The proposal that Philips produced during a year of negotiations went far beyond the telephones and exchanges that were to be installed. Philips offered a package that included the building of 1,000 dwellings for its staff in Saudi Arabia and five-year maintenance of the system, informed sources report.

Even the commission on the sub-contract for the locks on the doors of the staff housing would have made me a wealthy man," one Arab sales agent said to a friend after the Philips proposals was rejected.

Philips spokesmen confirmed Friday that Continental Telephone, an American company based in Atlanta, was to have carried out a major part of the job on subcontract from Phillips. The spokesmen refused to confirm or deny the overall price that had been suggested, the total of commissions due agents or that Prince Mohammed bin Fahd had represented Philips.

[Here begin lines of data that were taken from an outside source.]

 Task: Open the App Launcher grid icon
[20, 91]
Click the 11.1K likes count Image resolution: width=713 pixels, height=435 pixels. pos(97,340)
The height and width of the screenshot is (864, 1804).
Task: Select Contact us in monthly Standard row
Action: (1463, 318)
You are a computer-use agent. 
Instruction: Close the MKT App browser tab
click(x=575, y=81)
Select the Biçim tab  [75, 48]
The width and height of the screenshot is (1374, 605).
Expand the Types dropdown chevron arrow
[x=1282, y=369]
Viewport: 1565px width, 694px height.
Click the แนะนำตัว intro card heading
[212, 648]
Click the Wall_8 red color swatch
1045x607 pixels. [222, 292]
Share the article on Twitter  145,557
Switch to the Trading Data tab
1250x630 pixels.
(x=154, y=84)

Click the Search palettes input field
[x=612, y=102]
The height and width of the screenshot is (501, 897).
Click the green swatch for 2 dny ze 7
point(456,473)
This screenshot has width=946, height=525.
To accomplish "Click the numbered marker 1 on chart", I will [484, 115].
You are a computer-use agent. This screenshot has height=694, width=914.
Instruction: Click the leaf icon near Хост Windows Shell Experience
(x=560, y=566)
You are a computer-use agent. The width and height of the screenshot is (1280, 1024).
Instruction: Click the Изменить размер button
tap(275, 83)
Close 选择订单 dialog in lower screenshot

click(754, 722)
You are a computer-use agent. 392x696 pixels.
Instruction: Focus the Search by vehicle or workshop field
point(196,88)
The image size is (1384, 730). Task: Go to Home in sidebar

Two months ago sales agents in Saudi Arabia felt that Philips had the enormous contract wrapped up after a year of noncompetitive negotiations. The Saudis have been spending on a lavish scale on infrastructure, and gladly paying the highest premiums for speed sand quality.

The resulting inflation rate, which has gyrated between 20 to 30 per cent, has begun to concern the country's rulers, however, Fahd reportedly has passed the word that contracts are to be carefully scrutinized budgetary controls established and observed, and expenditure stretched out even if it means falling behind on project timetables.

The Saudi minister of post telephone and telegraph, Alawi Kayyal, told Arab reporters three weeks ago that Philips had asked 24 billion Saudi riyals ($7.2 billion) for the contract, while the ministry's estimate for work had been one-sixth that figure.

Unable to reconcile the huge discrepancy, the ministry suggested that the Philips offer be rejected, and Fahd accepted that recommendation in the Council of Ministers.